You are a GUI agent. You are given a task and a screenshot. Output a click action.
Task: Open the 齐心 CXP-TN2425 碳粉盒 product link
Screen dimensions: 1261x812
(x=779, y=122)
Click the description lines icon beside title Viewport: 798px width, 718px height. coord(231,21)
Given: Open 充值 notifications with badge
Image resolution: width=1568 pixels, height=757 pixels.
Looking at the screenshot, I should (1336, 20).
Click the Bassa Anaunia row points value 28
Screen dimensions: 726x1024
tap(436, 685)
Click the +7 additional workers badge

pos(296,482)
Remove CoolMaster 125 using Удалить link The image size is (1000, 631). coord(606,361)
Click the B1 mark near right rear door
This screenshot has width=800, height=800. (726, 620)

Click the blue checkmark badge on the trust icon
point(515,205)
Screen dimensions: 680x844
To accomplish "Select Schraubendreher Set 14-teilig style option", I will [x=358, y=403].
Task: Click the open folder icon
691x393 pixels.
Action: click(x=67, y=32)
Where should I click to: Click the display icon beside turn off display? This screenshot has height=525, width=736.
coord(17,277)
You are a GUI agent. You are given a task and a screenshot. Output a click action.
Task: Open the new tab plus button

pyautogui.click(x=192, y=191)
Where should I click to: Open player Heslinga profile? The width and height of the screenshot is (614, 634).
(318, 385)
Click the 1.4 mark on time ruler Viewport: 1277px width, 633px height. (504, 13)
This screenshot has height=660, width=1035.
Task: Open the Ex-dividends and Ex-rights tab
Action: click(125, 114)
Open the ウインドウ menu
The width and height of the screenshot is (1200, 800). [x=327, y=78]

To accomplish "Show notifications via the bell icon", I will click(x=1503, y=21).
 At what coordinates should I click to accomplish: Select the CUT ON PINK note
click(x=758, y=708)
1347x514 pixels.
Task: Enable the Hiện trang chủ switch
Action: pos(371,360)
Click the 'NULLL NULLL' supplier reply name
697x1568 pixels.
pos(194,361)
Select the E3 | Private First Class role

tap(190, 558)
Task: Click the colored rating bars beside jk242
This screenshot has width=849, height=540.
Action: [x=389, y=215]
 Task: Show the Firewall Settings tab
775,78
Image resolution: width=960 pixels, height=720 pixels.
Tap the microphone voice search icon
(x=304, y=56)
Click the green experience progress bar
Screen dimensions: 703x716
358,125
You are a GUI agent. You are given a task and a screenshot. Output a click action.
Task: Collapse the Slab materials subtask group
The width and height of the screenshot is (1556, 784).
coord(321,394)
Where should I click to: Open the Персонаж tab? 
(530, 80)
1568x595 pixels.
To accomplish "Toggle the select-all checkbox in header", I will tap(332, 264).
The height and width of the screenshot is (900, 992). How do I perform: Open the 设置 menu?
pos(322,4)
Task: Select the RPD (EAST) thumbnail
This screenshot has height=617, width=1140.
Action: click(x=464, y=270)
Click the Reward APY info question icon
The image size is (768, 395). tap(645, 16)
○ ○ ○ ○ ○ ○ ○
- Exercise instructions:
Lines containing the word "link": copy every one of them from the records above.

- Result of this task:
Task: Open the 齐心 CXP-TN2425 碳粉盒 product link
Remove CoolMaster 125 using Удалить link The image size is (1000, 631). coord(606,361)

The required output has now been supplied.